99 Cahaya di Langit Eropa

"Sekarang ini anak-anak makin melupakan sejarah agama. Aku ingin suatu saat nanti, dari awal kedatangan di dunia ini seluruh dunia tahu tiada kebanggaan yang berarti kecuali menjadi muslim. Aku ingin mereka lahir sebagai muslim karena mereka memahami, meresapi, mengenal, menyentuh, merasakan dan mencintai Islam, bukan karena paksaan orang lain. Dan aku ingin mereka tahu bahwa dalam setiap waktu dalam masa depan mereka, mereka akan menemui orang-orang yang berbeda dalam hal kepercayaan, bahasa dan bangsa. Aku akan mengajarkan pada mereka bahwa perbedaan  terjadi bukan karena Tuhan tidak bisa menjadikan kita tercipta sama. Menciptakan manusia homogen itu bukan perkara sulit untukNya. Itu semua terjadi justru karena Tuhan Maha Tahu, jika kita semua sama, tidak ada lagi keindahan hidup bagi manusia. Jadi nikmatilah perbedaan itu" ujar Fatma begitu mantap.

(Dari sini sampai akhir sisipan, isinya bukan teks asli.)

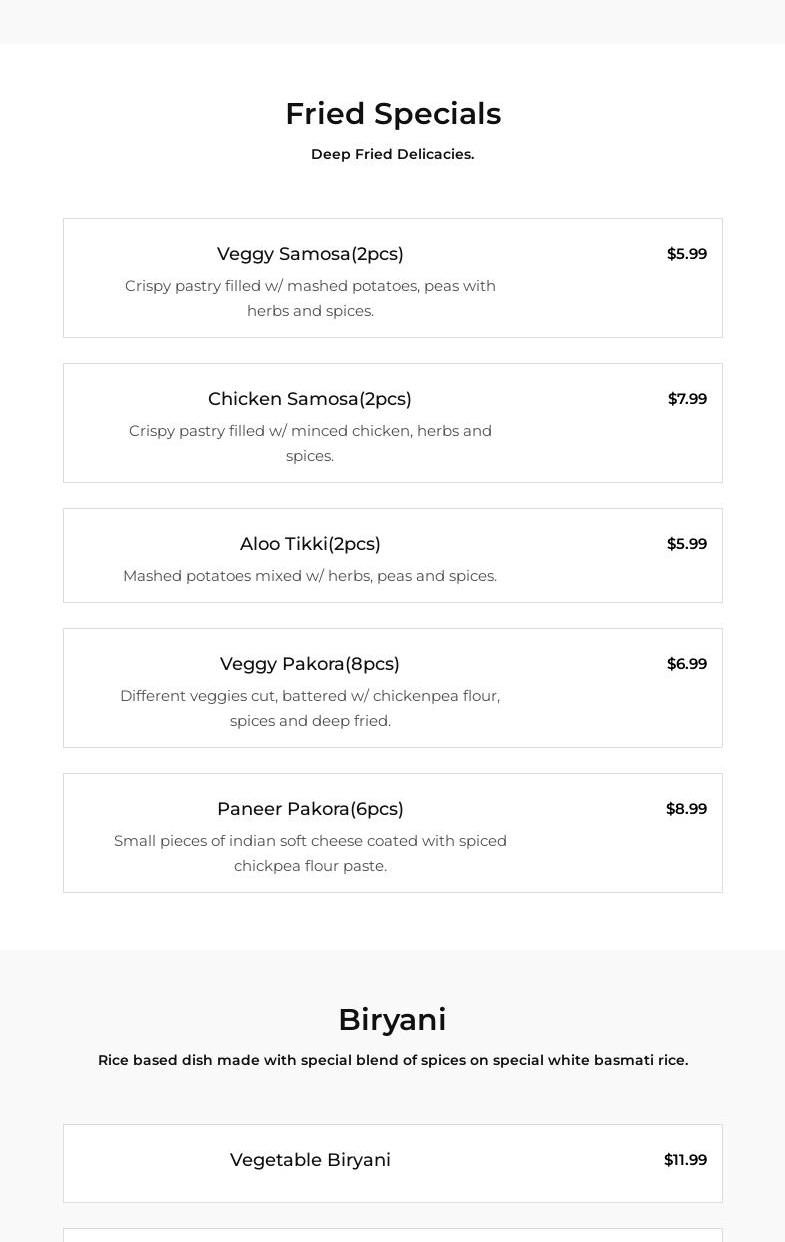785x1242 pixels.
Task: Click the $6.99 Veggy Pakora price
Action: point(686,664)
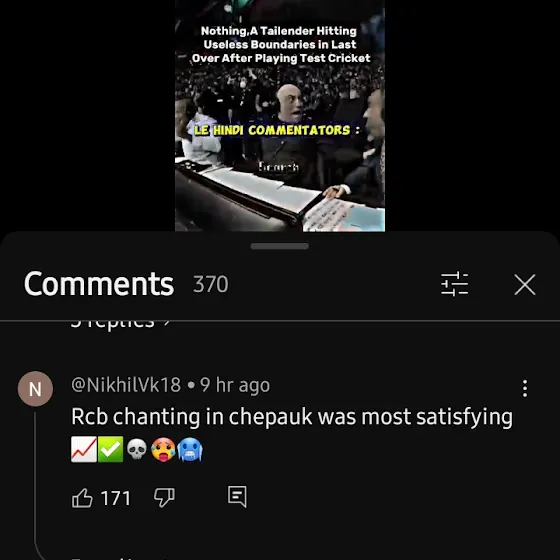The height and width of the screenshot is (560, 560).
Task: Open the N profile avatar
Action: click(35, 389)
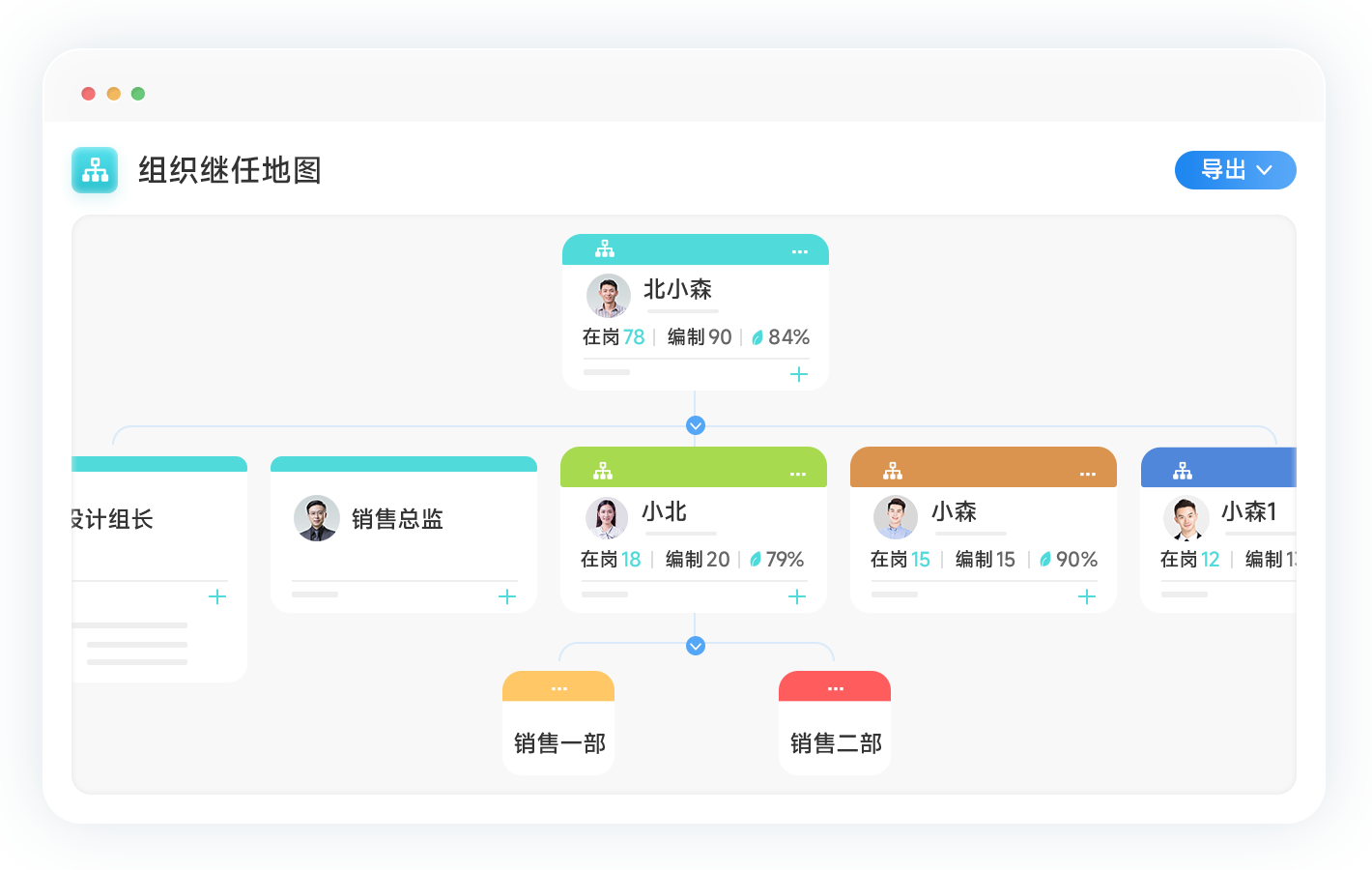Click the plus icon on 小北 card

pyautogui.click(x=797, y=596)
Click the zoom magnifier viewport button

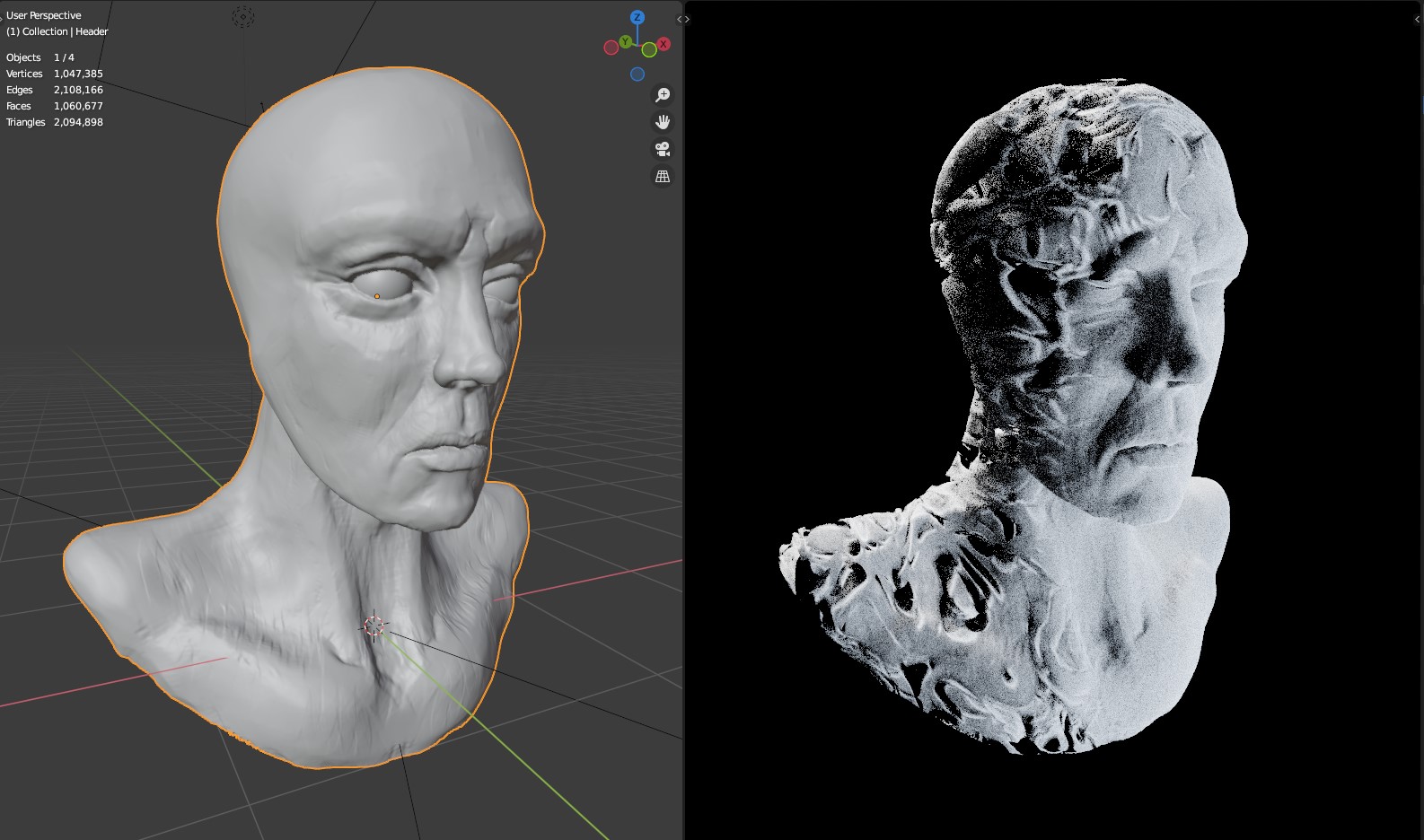663,95
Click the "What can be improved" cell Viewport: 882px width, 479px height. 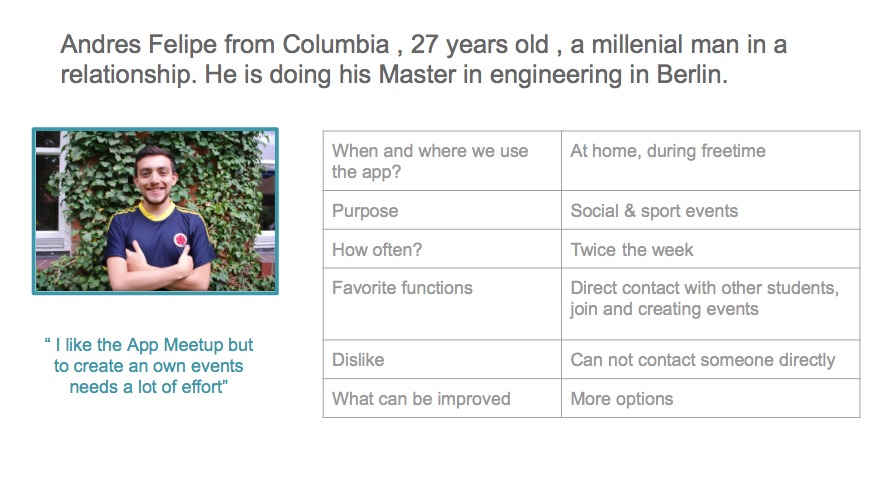[441, 399]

Berikut salah satu cuplikan cerita yang ada di buku novel 99 Cahaya di Langit Eropa. Buku itu memberi penjelasan yang hampir detail sejarah-sejarah Islam di Eropa ketika zamannya namun dikemas dalam suatu dialog percakapan. Karena terkadang, mindset orang-orang terutama pemuda akan malas jika membaca SEJARAH jadi sang pengarang, Hanum Salsabila memberikan kesan tersendiri dalam mengenal sejarah Islam dan memberikan insipirasi dalam melakukan suatu perjalanan travelling kemanapun itu. Agar travelling bukanlah hanya sekedar travelling tapi juga mengambil segala hikmah perjalanannya.

"Mezquita - Al Hambra - Hagia Shopia - Kahlenberg - Blue Mosque - Alcazaba - Masjid Paris - Louvre - Museum Kota Wina "
"Paris - Vienna - Cordoba - Granada - Istanbul - Constatinople"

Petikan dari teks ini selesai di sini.